Devlin growled. “I’ll tell you what I say, boy scout. There’s a kidnap charge staring me in the face and I want out in a hurry. If there’s no money in this thing, who’s interested?”
Linda Gates was all for that. “Yeah—let us go before the cops start coming. They’d never understand—”
Savannah Gage threw her head back and laughed. “Sir Stewart St. James, knighted by the Queen. The world’s foremost thespian. My God, what an idiot you are. Let me see you undo this unholy mess—”
Sir Stewart drew himself up proudly. He grew that extra inch again. The Webley in his hand raised. It centered on the four of us. The girls, Devlin and me. There was no attention paid to the couch. Memo Morgan was still dead to the world.

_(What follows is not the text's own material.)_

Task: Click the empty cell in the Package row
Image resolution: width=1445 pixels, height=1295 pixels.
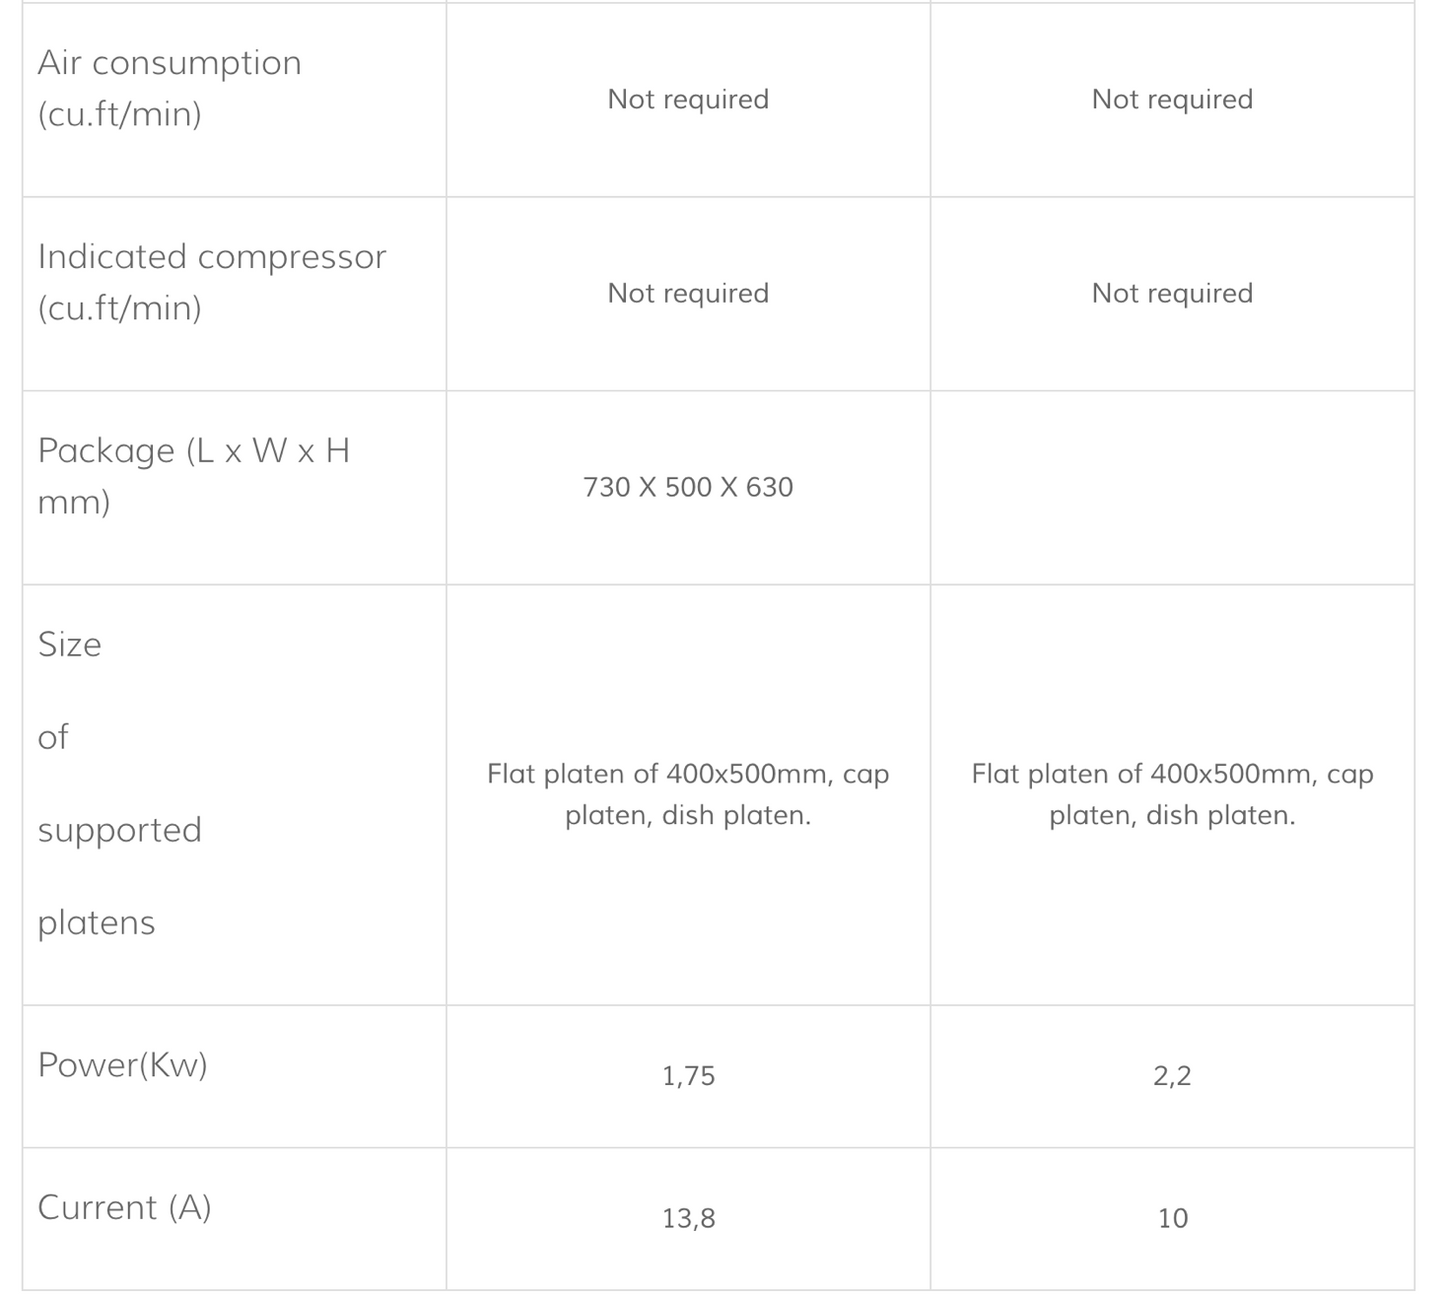Action: click(1172, 487)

“It’s not all that simple, my dear Edward. No scandal, you say? I don’t even dare it. Zwick, you see, will never be found. I made sure of his silence. No, I’m afraid our little melodrama must end here. In the Bronx, in this terribly dreadful little hole. Look at this place. Boxes, junk, refuse. Who would doubt that a fire could start in such a place? You see where my dreams have led me? Arson and a quintuple murder. Murder most foul. But necessary I’m afraid. Most necessary. Acting is all I have in life. I won’

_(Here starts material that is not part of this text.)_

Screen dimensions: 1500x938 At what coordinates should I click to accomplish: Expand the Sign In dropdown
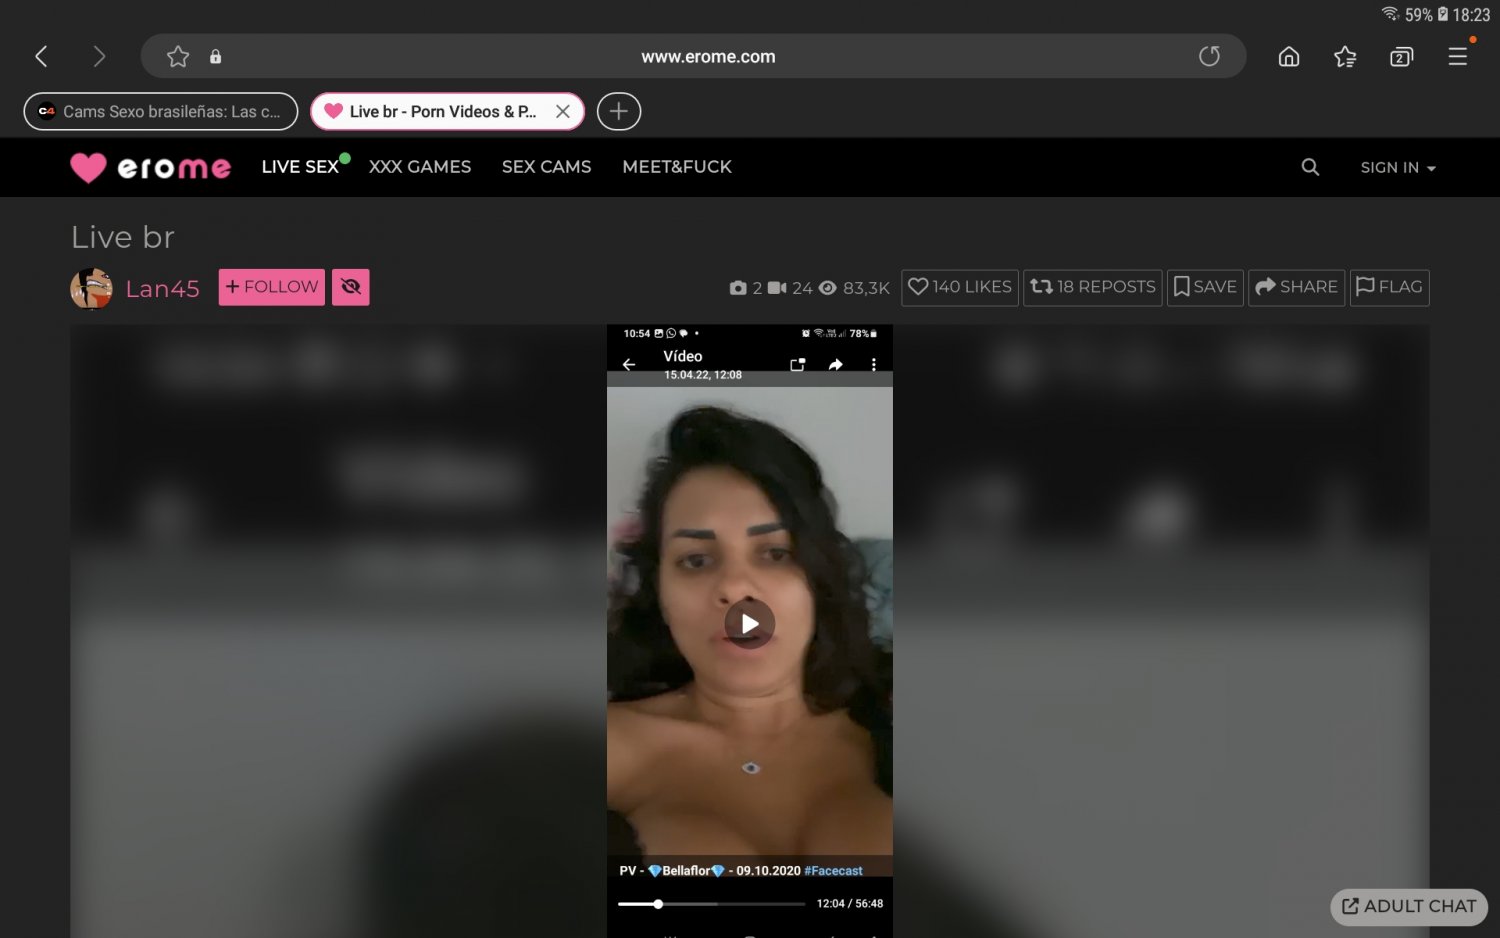pyautogui.click(x=1397, y=167)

t risk it for the questionable delicacy of Morgan’s will, Miss Gage’s vindictiveness or your live-and-let-live attitude. It will be quite like Henry the Fifth—do you know the line?” ‘And the nimble gunner with linstock now the devilish cannon touches, and down goes all before them.’ ”
I stared at him unbelievingly.
“You can’t shoot all five of us.”
His classic head wagged.
“Edward, that’s beneath you. Much simpler than that. Who could afford such noise? No, you will simply tie each other up. There is ample clothesline in the kitchen. As well as a sufficient supply of kerosene in some cans under the sink. I think that will cover the quotation with enough truth. Now, Mr. Devlin, you will be first to get some rope. Just walk past me where I can keep an eye on you. Do not, I beg you, cause me to precipitate things—”

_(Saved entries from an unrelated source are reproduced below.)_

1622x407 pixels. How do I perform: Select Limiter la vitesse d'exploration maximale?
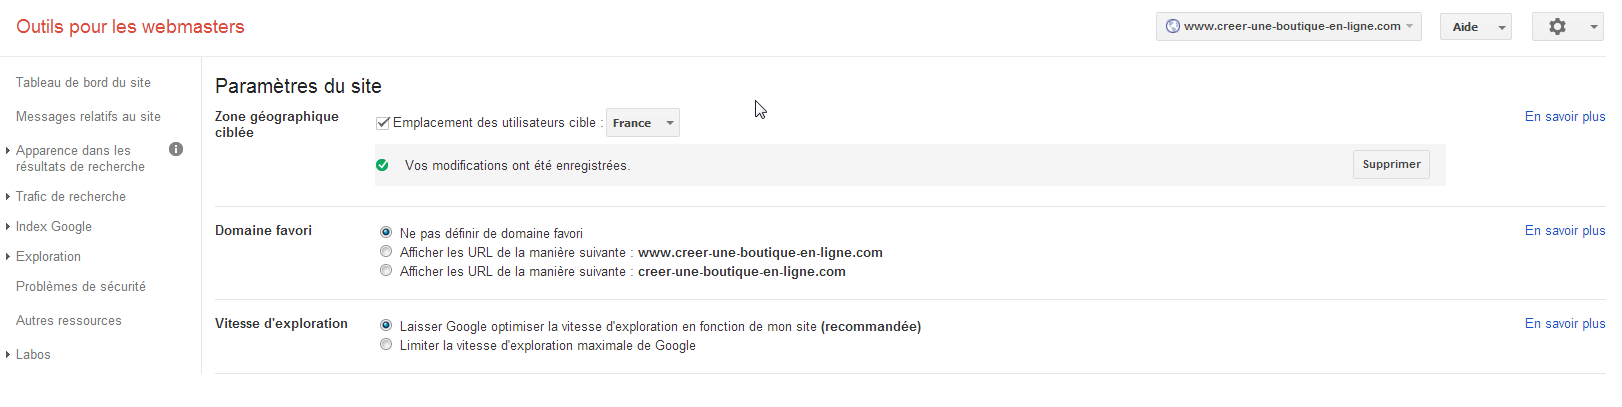click(x=386, y=344)
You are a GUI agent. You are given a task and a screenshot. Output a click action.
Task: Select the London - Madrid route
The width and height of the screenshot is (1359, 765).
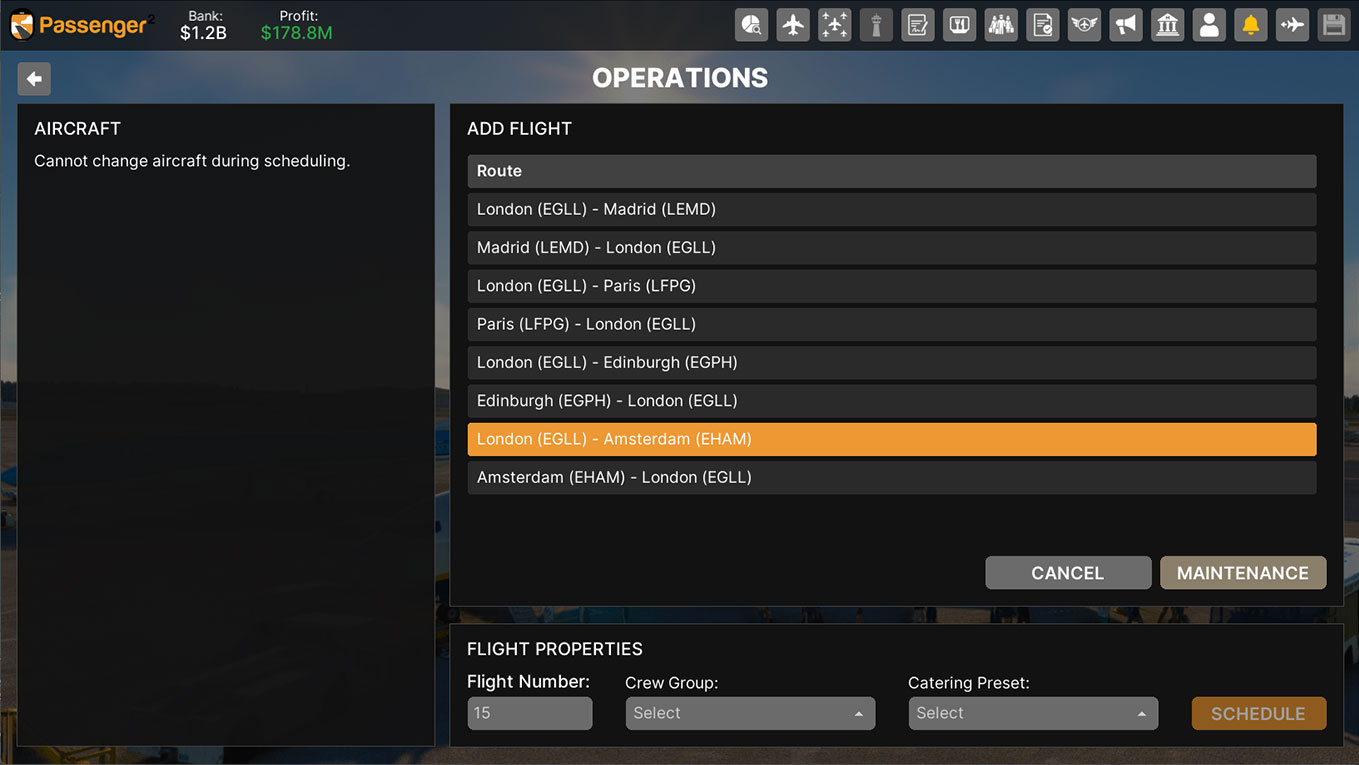(891, 209)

He was mad, now. An unholy gleam dominated his eyes. Devlin shrugged fearlessly and moved slowly past Sir Stewart into the kitchen. I measured our chances. If I rushed Sir Stewart, I sure as hell would stop one. But it might save the others. There was the gun on the floor in plain sight. Devlin’s hair-trigger special. If I only had my own gun—my own gun. Suddenly, a bolt came down from nowhere and ignited my brain. Where was my gun? I hadn’t had it on me when I came to in Devlin’s ratty office. Of course, he had it. In the shoulder harness probably. Which was why he was acting so cocky. He was just waiting for a chance to use it.
Linda Gates looked at me, fear moving her mouth. “He wouldn’t kill us, would he, Noon? He’s just acting, isn’t he—?”
“Sure, kid. Just a gag—” I looked at the .45 on the floor. I could hear Devlin banging around in the kitchen. I knew he’d take his chance now. He had to. While he had the rope and was free to move without being suspicious. But Sir Stewart had him covered all the way. It was about two yards to the floor and the gun. Sir Stewart’s eyes mocked me from his great face above the deadly Webley.